Mayor Dennis Hession gained a bit of ground on Councilwoman Mary Verner in the second day of counting, but Hession still has a significant gap to cover to keep his job.
Meanwhile, Wednesday’s new count totals were enough to convince Spokane City Councilman Brad Stark to concede to Richard Rush, guaranteeing three new faces on City Council next year.
A day after becoming the probable mayor-elect of the state’s second-largest city, Verner was back at work at Upper Columbia United Tribes. Verner said if she wins, she will continue her job there until just before taking office when results are certified Nov. 27.
“I need to work straight through to make a smooth transition,” Verner said.
She said she wouldn’t declare victory and meet with city staff until a win is certain.
“I don’t want to waste anyone’s time, but I also don’t want to waste time getting started,” she said.
Attempts to reach Hession after Wednesday’s new vote count were unsuccessful.
A Spokesman-Review computer analysis of the city’s voting patterns shows that Verner owes her lead to strong support in north Spokane – particularly West Central and precincts between North Division and North Market – as well as Browne’s Addition and the lower South Hill. Hession did well in the city’s downtown precincts, the upper South Hill, the residential areas expanding on the Moran Prairie, and Indian Trail and Five Mile.
Hession won Wednesday’s ballot count, taking about 52.5 percent of about 5,900 ballots tallied late in the afternoon, gaining most of his ground on the South Hill and the far northwest precincts in the city. But to overcome Verner’s lead – currently 2,607 votes out of about 39,000 counted so far – he’ll have to win a much larger percentage of the votes in subsequent tallies.
There’s no way to know exactly how many city ballots have yet to be counted because voters had until Tuesday evening to mail their ballots. But if the city reaches 55 percent turnout, that would leave about 16,000 ballots left to be counted. To win, Hession would need nearly 60 percent of them. That percentage would go down if more ballots come in, but up if fewer are returned.
A Verner win could set into motion a variety of personnel changes.
One guaranteed opening would be on City Council to take over the last two years of Verner’s term.
City Council President Joe Shogan said he expects to open an application process for the seat in early December.
As mayor, Verner would have the ability to replace the directors of any city department. During the campaign, she noted her support for keeping Police Chief Anne Kirkpatrick, but said she wouldn’t discuss other possible hires and fires out of respect to those in place.

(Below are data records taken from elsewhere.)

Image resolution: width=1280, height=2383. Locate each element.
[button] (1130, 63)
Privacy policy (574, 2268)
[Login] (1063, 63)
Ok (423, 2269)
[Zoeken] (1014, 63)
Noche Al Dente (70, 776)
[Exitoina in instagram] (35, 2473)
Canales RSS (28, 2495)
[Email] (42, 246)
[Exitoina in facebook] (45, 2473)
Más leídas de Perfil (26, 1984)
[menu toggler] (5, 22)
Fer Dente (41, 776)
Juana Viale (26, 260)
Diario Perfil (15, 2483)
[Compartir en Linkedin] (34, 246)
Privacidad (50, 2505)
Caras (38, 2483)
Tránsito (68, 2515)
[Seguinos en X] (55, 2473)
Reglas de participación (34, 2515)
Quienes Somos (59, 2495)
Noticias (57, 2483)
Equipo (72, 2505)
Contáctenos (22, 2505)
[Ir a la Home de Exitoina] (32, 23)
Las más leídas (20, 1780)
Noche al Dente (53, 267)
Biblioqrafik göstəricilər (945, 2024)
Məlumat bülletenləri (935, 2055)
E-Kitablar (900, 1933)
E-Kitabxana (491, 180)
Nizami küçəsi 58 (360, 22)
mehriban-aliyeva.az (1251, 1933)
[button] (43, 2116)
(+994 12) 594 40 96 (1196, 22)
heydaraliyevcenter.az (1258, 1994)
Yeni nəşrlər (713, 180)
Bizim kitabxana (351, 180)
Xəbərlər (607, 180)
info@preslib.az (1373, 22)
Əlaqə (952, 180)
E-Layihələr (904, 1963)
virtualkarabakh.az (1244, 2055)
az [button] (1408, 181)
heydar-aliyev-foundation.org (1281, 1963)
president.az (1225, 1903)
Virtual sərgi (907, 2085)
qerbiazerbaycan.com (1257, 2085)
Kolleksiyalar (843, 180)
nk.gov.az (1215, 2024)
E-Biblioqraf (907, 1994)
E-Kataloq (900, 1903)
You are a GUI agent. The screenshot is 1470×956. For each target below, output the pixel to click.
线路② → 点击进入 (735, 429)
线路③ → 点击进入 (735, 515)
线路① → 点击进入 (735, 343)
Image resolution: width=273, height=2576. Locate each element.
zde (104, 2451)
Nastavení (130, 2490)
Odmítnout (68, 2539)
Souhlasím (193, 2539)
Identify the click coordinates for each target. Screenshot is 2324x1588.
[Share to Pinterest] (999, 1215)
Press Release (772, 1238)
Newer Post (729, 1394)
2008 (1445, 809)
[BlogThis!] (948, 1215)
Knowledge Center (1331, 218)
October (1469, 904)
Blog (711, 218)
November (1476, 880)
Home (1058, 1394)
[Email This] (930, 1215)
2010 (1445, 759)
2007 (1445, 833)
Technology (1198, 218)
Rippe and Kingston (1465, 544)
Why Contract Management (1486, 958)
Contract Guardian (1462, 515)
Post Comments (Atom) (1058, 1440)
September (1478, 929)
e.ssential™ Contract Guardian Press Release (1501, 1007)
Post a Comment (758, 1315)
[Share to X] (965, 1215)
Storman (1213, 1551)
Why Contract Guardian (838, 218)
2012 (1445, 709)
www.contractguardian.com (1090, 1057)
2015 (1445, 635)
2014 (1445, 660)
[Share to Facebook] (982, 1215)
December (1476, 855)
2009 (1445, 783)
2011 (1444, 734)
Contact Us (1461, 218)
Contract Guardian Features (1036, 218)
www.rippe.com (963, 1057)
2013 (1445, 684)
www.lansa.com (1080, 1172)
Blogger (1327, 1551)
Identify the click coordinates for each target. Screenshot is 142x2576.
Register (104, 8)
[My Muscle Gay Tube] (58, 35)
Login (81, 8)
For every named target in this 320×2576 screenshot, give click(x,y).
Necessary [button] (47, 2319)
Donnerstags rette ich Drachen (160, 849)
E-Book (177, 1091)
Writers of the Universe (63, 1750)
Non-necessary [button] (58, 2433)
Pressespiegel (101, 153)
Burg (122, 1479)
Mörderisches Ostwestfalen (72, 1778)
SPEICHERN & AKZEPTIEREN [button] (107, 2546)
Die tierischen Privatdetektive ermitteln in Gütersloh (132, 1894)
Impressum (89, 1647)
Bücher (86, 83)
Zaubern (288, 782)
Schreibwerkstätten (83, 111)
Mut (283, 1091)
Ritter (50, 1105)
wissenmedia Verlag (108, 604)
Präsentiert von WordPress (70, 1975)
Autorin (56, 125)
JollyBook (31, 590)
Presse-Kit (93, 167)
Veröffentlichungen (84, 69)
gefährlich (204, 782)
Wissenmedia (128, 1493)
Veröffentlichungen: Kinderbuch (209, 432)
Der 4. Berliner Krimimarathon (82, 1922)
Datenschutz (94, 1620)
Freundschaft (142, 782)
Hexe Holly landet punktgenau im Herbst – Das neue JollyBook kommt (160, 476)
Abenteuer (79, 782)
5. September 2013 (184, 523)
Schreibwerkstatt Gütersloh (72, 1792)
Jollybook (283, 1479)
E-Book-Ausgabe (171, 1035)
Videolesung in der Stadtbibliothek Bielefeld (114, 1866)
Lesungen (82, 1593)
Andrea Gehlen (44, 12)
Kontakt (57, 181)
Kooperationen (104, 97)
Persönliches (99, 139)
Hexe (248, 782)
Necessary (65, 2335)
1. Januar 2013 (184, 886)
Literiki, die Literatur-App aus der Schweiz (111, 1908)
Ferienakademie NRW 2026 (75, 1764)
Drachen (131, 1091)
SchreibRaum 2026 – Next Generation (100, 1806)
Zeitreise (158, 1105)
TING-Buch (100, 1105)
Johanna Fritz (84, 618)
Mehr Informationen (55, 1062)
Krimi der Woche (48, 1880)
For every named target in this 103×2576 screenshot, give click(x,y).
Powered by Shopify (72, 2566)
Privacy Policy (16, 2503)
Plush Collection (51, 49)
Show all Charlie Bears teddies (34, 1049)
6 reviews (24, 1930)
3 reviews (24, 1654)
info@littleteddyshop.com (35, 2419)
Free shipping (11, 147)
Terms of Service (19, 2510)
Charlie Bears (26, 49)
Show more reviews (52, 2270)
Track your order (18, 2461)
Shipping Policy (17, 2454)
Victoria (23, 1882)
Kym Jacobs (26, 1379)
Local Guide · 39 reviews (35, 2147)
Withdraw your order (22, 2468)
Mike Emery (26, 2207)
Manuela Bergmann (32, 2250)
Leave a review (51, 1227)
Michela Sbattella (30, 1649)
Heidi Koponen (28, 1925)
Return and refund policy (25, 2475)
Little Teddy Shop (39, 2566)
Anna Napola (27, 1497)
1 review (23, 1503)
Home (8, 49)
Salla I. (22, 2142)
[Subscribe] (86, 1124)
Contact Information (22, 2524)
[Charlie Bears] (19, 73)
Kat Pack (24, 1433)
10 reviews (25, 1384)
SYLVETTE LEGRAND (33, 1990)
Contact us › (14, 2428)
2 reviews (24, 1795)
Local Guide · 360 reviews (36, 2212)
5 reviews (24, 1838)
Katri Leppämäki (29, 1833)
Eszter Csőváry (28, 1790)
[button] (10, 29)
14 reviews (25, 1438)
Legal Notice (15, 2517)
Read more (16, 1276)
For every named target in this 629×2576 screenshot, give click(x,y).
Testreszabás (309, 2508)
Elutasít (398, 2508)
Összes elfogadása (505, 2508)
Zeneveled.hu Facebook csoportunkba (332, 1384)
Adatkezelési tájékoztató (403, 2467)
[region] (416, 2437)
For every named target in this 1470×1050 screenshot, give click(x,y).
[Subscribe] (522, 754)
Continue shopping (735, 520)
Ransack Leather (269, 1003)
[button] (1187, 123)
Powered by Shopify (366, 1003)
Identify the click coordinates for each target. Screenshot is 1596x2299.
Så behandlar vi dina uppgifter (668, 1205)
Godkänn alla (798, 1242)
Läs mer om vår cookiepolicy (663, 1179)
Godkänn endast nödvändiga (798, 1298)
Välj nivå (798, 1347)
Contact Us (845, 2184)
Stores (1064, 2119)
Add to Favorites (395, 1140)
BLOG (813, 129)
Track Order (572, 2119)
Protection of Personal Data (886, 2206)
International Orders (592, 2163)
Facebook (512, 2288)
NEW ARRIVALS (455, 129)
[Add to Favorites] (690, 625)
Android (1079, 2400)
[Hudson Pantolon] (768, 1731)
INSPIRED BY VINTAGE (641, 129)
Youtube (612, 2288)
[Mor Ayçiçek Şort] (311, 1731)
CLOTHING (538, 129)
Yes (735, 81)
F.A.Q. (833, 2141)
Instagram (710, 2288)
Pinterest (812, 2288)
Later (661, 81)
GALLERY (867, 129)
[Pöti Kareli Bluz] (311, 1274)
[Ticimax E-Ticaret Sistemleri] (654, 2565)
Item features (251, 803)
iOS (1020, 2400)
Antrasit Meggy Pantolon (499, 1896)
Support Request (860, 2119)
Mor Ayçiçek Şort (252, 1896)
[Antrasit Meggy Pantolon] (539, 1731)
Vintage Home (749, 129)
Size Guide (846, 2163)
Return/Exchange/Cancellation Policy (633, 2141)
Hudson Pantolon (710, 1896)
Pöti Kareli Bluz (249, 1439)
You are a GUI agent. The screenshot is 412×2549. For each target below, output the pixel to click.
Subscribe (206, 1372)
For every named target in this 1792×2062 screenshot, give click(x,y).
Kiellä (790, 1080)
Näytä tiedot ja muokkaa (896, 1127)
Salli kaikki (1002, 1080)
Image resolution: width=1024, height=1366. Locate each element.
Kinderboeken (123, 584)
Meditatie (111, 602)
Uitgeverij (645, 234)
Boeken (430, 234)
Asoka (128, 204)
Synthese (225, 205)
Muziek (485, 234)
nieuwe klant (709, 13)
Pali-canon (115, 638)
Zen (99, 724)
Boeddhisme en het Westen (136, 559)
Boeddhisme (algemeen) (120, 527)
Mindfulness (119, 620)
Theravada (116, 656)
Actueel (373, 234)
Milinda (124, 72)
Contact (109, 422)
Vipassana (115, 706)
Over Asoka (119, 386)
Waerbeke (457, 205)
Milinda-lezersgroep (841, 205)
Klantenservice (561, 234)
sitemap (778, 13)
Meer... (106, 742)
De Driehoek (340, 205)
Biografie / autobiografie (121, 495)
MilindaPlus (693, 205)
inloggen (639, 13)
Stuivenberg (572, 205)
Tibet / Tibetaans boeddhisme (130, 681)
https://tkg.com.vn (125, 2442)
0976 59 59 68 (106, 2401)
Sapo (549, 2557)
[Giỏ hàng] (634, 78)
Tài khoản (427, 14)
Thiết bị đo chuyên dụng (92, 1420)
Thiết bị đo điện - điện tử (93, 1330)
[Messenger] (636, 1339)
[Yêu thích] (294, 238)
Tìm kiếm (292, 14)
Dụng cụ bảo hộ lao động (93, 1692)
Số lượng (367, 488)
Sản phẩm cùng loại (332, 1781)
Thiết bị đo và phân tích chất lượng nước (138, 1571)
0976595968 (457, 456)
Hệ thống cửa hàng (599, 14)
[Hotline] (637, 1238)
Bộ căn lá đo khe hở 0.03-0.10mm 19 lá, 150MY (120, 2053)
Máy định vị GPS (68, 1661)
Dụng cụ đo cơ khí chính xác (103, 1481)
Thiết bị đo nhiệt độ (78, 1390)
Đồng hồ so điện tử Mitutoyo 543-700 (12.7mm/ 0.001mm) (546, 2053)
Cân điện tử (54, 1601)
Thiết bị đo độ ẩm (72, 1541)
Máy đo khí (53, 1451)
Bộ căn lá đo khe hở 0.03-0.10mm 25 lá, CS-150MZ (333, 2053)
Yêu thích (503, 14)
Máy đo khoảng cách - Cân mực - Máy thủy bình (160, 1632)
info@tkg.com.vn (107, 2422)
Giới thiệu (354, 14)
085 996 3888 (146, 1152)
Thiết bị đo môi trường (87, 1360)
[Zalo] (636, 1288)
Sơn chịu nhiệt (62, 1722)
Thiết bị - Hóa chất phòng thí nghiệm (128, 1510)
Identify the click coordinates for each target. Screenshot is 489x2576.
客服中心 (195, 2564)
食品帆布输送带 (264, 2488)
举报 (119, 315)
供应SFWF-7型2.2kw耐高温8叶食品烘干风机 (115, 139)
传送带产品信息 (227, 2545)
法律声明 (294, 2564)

Of the two City Council races that were too close to call Tuesday, the race between Steve Corker and Lewis Griffin tightened, but only slightly. After Wednesday, Corker leads 52 percent to 48 percent.
In the other race, Stark said Wednesday his deficit was too much to overcome and called Rush to congratulate him.
Stark, whose district is the same as Verner’s, said “unequivocally no” when asked if he would consider applying for the open seat that could be left if Verner becomes mayor.
“I have a couple of things in the hopper. We’ll see,” Stark said. “We got a hell of a lot done the last four years.”